*Problem requirements:*
From the entries, copy out every line in which the word "dialog" is found.

Stored records
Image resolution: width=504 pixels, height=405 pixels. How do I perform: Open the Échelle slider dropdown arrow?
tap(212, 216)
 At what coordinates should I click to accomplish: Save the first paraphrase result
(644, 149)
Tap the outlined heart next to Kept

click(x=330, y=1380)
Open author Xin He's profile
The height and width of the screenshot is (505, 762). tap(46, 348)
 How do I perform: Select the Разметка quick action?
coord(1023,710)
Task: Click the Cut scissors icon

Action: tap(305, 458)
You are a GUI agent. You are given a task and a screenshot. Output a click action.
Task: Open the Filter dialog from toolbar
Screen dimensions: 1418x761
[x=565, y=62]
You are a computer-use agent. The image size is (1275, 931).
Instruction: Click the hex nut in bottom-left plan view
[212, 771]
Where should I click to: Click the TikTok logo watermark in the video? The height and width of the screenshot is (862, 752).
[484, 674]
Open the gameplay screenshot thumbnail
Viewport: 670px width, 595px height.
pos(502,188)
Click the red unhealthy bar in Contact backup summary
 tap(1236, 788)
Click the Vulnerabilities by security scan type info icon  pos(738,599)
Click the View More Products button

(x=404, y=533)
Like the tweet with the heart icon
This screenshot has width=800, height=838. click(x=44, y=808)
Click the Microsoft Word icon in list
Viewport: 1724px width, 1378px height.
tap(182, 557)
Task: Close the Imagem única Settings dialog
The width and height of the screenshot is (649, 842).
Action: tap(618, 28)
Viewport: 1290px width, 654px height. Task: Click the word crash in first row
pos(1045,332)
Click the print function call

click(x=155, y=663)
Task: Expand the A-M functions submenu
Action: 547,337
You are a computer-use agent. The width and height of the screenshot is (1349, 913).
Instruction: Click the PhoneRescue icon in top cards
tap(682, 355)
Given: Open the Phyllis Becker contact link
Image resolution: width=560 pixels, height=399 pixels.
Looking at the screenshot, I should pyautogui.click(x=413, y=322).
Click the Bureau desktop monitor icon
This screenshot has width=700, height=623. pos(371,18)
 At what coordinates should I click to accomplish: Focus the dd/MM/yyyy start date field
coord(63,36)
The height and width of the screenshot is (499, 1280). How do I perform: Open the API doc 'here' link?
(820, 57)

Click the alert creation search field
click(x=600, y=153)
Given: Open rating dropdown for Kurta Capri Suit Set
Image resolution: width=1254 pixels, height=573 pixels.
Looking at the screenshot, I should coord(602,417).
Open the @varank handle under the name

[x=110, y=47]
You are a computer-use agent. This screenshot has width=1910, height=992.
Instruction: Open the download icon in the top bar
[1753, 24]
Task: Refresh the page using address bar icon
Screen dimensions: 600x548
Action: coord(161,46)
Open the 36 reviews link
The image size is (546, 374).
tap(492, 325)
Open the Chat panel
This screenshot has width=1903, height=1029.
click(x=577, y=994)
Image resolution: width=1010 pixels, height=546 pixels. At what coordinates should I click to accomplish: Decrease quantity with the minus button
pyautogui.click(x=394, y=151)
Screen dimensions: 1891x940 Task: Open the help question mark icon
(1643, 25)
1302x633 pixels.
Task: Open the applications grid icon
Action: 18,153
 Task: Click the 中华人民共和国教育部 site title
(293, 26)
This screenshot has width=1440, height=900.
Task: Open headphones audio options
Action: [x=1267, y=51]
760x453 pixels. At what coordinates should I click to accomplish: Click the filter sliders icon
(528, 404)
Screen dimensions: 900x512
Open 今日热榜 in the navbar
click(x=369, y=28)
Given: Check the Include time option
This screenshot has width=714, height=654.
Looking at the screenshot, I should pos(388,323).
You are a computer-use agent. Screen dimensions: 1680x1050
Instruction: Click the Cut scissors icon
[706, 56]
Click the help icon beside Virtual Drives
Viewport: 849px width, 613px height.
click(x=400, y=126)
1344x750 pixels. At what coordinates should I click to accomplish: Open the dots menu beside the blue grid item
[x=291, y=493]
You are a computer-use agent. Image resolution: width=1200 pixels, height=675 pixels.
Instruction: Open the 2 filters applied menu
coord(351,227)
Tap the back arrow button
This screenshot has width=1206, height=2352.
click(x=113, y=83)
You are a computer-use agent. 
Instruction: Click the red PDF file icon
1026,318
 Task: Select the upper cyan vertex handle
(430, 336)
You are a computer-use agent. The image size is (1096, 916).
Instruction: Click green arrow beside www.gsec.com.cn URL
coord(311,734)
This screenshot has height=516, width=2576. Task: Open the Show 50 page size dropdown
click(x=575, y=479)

*Task solution:*
Task: Open the Filter dialog from toolbar
Task: Close the Imagem única Settings dialog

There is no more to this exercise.